Word for word, restate every record, though not the pictures.

[Collected data entries]
++++++++++++++++++++
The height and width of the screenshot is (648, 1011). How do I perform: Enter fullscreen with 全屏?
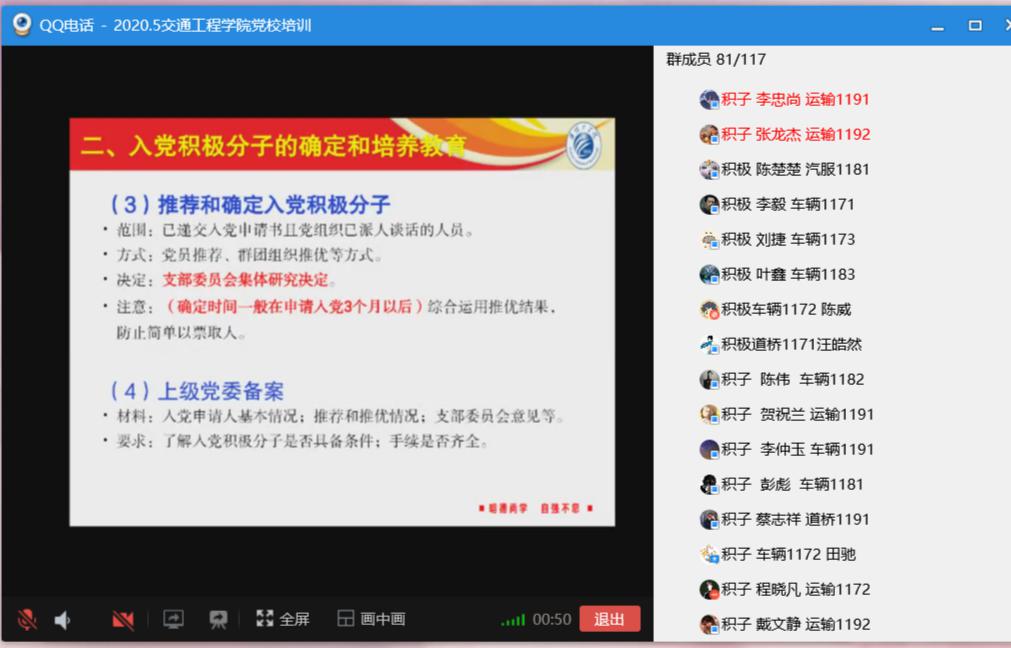(282, 620)
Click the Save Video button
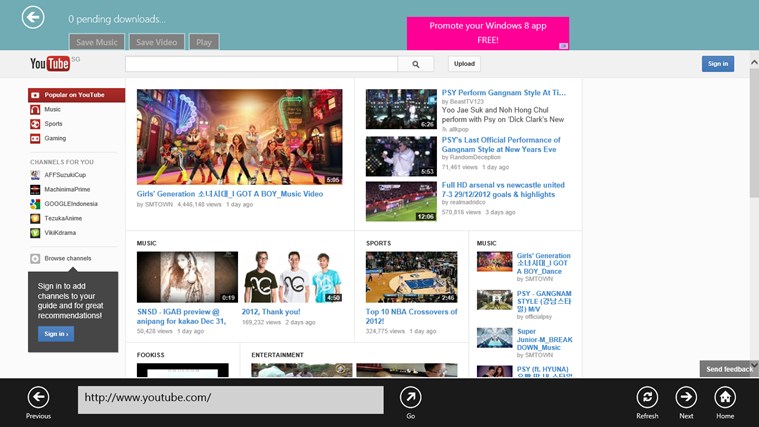Screen dimensions: 759x427 [x=156, y=42]
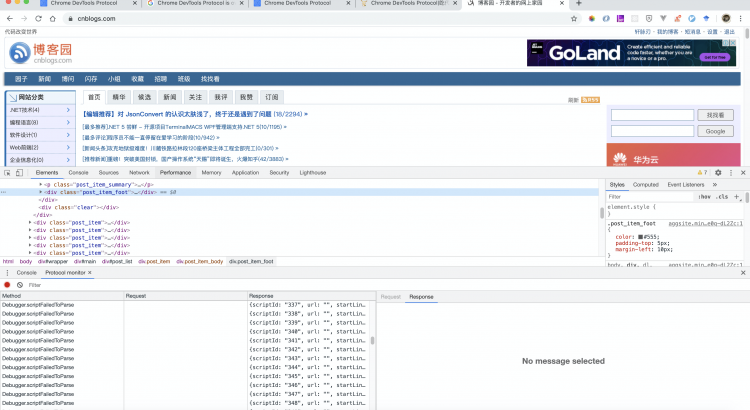Switch to the Network tab
This screenshot has width=750, height=410.
(139, 172)
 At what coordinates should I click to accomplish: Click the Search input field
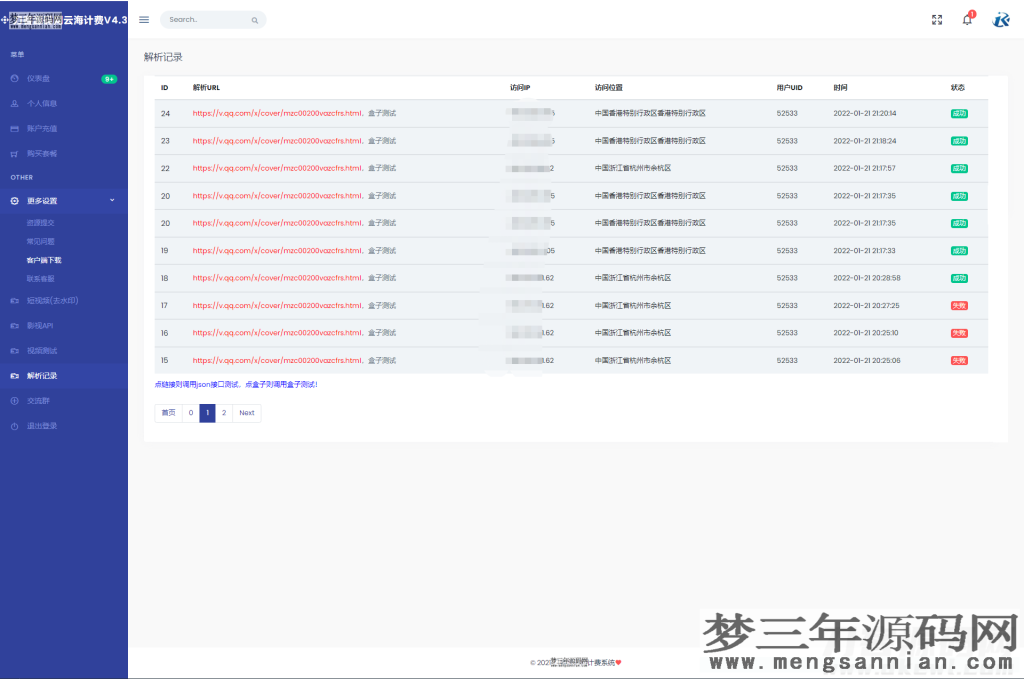click(205, 19)
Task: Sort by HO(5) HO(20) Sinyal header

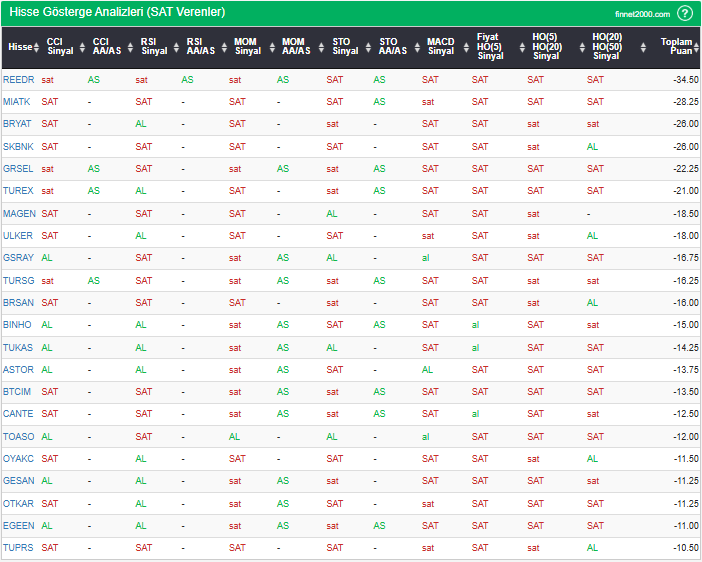Action: (546, 46)
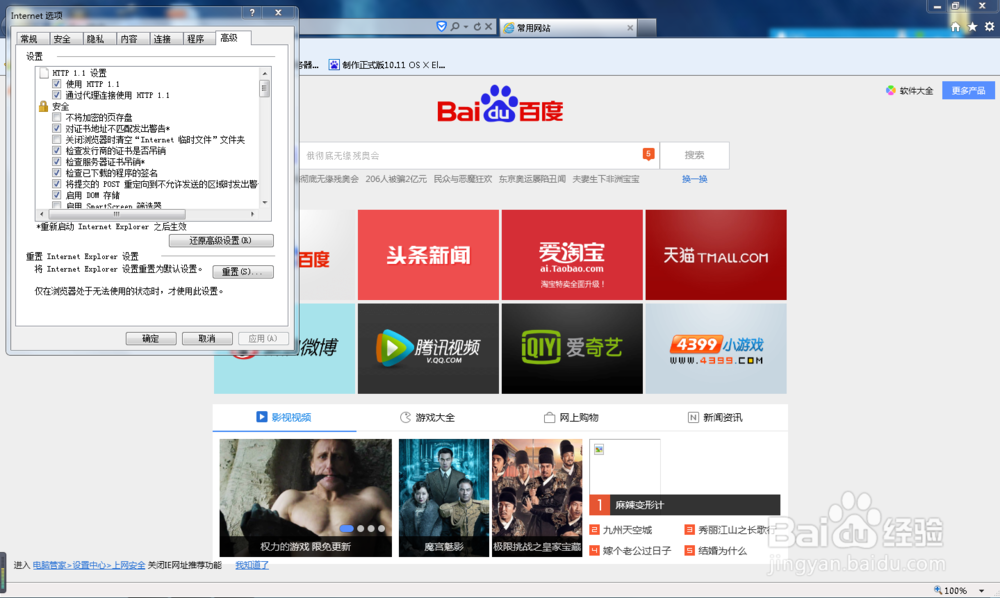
++++++++++++++++++++
## Task result
The height and width of the screenshot is (648, 1011). How do I perform: Enter fullscreen with 全屏?
(282, 620)
Click the Save Video button
Screen dimensions: 759x427 [x=156, y=42]
Switch to the Network tab
This screenshot has width=750, height=410.
(139, 172)
 At what coordinates should I click to accomplish: Click the Search input field
click(205, 19)
Task: Sort by HO(5) HO(20) Sinyal header

Action: (546, 46)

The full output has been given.